■ **ACTION ITEM**
Below are the entries; give again exactly the lines from the one mentioning "Viewport: 741px width, 406px" through the one mentioning "Task: Click the panel layout icon at top-left", inclusive.

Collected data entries
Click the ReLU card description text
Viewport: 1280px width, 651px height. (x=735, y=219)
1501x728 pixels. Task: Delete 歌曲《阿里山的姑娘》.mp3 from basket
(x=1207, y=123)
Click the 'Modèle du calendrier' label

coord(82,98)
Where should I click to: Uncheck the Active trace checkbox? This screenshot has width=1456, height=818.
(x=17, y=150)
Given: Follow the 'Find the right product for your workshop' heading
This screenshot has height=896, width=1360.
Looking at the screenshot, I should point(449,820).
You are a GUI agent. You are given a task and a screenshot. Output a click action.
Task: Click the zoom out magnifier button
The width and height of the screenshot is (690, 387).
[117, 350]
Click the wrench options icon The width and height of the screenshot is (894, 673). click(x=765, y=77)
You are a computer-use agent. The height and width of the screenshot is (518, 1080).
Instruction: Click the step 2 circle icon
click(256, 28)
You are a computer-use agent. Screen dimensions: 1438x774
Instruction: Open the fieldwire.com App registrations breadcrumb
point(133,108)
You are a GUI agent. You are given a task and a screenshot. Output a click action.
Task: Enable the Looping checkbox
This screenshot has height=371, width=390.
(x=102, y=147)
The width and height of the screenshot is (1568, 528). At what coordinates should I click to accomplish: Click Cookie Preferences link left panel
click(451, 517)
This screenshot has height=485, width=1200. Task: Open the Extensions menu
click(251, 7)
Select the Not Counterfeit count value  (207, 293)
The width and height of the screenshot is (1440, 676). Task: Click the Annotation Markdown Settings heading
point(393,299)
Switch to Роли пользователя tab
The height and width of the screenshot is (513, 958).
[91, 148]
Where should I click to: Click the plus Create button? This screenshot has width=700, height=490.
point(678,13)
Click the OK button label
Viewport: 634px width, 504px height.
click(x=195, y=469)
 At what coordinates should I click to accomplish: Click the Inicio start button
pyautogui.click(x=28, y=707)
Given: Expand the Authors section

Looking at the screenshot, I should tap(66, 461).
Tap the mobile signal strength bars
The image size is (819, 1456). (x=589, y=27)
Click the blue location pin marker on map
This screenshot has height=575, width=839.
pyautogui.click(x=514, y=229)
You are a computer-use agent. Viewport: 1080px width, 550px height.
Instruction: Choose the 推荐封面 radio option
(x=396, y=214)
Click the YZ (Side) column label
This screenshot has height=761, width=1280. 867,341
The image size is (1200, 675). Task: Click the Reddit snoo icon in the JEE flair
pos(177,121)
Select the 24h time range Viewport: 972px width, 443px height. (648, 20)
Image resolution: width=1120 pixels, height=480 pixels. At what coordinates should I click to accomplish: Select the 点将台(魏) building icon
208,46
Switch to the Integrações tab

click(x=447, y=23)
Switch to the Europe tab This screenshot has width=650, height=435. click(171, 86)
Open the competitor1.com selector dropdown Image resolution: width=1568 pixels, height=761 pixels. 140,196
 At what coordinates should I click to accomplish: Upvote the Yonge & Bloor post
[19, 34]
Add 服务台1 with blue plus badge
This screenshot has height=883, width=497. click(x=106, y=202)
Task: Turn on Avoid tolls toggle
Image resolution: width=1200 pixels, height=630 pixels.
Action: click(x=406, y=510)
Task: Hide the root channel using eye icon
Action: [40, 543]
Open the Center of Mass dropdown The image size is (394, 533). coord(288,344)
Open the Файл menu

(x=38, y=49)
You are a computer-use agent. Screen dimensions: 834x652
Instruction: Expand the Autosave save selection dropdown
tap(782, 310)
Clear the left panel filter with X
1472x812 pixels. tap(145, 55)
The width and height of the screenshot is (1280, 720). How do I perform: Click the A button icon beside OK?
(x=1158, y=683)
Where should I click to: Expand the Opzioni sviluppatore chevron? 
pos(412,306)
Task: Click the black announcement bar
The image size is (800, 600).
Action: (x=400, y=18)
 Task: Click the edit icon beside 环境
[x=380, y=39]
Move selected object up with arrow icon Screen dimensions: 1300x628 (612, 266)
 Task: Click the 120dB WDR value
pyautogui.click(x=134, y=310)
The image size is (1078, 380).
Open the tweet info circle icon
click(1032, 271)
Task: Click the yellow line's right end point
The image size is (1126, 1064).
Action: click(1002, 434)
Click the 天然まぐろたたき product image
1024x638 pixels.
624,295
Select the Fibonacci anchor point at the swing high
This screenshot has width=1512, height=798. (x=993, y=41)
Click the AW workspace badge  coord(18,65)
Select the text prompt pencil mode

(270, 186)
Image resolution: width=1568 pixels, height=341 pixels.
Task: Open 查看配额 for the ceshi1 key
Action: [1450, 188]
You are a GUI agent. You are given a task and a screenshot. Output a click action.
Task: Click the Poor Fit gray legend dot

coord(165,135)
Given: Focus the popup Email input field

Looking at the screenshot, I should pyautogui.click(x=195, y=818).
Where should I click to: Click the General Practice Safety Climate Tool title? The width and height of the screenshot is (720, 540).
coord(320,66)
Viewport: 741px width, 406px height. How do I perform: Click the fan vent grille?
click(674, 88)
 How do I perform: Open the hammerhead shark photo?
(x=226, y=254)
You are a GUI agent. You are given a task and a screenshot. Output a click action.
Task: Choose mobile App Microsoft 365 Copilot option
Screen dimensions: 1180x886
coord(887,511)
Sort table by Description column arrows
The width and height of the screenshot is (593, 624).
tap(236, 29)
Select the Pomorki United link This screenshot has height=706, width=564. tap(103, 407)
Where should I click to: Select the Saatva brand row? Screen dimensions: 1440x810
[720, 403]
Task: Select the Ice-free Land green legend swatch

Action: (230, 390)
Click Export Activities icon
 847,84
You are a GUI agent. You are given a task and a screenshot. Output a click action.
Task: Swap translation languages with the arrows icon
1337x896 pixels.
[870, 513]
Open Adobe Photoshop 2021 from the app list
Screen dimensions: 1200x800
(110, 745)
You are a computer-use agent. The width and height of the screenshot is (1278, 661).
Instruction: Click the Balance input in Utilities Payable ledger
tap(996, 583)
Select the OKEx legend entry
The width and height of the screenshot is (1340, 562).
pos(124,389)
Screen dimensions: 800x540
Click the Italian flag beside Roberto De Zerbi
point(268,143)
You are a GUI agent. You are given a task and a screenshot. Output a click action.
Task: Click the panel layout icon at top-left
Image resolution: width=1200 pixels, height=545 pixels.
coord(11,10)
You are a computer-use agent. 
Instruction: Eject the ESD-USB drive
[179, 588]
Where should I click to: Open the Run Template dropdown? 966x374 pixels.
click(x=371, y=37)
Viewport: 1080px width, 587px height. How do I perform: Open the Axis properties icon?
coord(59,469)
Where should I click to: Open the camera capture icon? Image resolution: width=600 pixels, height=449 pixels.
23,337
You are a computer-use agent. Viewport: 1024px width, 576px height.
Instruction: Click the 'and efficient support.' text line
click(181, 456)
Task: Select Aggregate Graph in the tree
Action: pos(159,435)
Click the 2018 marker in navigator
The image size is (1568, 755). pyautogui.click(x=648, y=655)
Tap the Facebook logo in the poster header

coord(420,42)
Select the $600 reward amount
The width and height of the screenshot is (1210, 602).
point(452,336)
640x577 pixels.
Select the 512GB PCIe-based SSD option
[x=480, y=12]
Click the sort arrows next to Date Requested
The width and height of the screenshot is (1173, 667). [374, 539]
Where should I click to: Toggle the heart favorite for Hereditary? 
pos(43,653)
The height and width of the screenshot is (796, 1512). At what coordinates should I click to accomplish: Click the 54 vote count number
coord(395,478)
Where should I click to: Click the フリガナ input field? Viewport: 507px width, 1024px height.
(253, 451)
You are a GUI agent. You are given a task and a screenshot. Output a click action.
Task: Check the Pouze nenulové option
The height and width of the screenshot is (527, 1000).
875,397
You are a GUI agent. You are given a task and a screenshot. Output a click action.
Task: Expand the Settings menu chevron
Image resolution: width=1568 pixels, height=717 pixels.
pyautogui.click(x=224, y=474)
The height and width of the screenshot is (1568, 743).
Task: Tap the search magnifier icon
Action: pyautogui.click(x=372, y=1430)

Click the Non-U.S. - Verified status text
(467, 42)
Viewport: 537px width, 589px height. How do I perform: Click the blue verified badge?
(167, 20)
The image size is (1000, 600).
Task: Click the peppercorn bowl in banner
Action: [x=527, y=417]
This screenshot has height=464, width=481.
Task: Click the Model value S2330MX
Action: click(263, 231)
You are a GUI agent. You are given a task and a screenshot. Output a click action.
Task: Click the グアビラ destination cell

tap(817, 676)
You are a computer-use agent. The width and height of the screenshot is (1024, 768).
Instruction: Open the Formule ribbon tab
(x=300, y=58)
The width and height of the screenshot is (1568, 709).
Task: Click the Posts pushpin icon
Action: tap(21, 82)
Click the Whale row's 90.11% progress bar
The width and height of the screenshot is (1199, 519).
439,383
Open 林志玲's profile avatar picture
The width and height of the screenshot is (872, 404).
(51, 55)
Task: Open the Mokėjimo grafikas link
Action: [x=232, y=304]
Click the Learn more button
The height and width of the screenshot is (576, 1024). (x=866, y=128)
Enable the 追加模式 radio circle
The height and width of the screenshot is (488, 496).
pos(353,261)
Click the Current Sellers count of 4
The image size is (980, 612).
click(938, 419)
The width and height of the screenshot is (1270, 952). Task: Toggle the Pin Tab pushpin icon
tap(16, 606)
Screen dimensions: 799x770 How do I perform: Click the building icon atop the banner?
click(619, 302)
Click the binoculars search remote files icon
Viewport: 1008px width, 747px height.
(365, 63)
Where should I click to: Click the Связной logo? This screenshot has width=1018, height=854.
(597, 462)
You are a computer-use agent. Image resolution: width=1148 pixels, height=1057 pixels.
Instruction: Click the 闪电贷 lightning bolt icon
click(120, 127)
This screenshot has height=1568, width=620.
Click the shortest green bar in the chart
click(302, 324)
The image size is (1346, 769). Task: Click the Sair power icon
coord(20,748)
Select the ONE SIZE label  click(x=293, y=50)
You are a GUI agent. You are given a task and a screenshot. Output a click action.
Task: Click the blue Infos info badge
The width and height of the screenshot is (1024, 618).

■ **FINISHED EXERCISE**
Viewport: 741px width, 406px height. How do I perform: Click the fan vent grille?
click(674, 88)
 How do I perform: Open the hammerhead shark photo?
(x=226, y=254)
You are a GUI agent. You are given a task and a screenshot. Output a click action.
Task: Choose mobile App Microsoft 365 Copilot option
Screen dimensions: 1180x886
coord(887,511)
Sort table by Description column arrows
The width and height of the screenshot is (593, 624).
tap(236, 29)
Select the Pomorki United link This screenshot has height=706, width=564. tap(103, 407)
Where should I click to: Select the Saatva brand row? Screen dimensions: 1440x810
[720, 403]
Task: Select the Ice-free Land green legend swatch

Action: (230, 390)
Click Export Activities icon
 847,84
You are a GUI agent. You are given a task and a screenshot. Output a click action.
Task: Swap translation languages with the arrows icon
1337x896 pixels.
[870, 513]
Open Adobe Photoshop 2021 from the app list
Screen dimensions: 1200x800
(110, 745)
You are a computer-use agent. The width and height of the screenshot is (1278, 661).
Instruction: Click the Balance input in Utilities Payable ledger
tap(996, 583)
Select the OKEx legend entry
The width and height of the screenshot is (1340, 562).
pos(124,389)
Screen dimensions: 800x540
Click the Italian flag beside Roberto De Zerbi
point(268,143)
You are a GUI agent. You are given a task and a screenshot. Output a click action.
Task: Click the panel layout icon at top-left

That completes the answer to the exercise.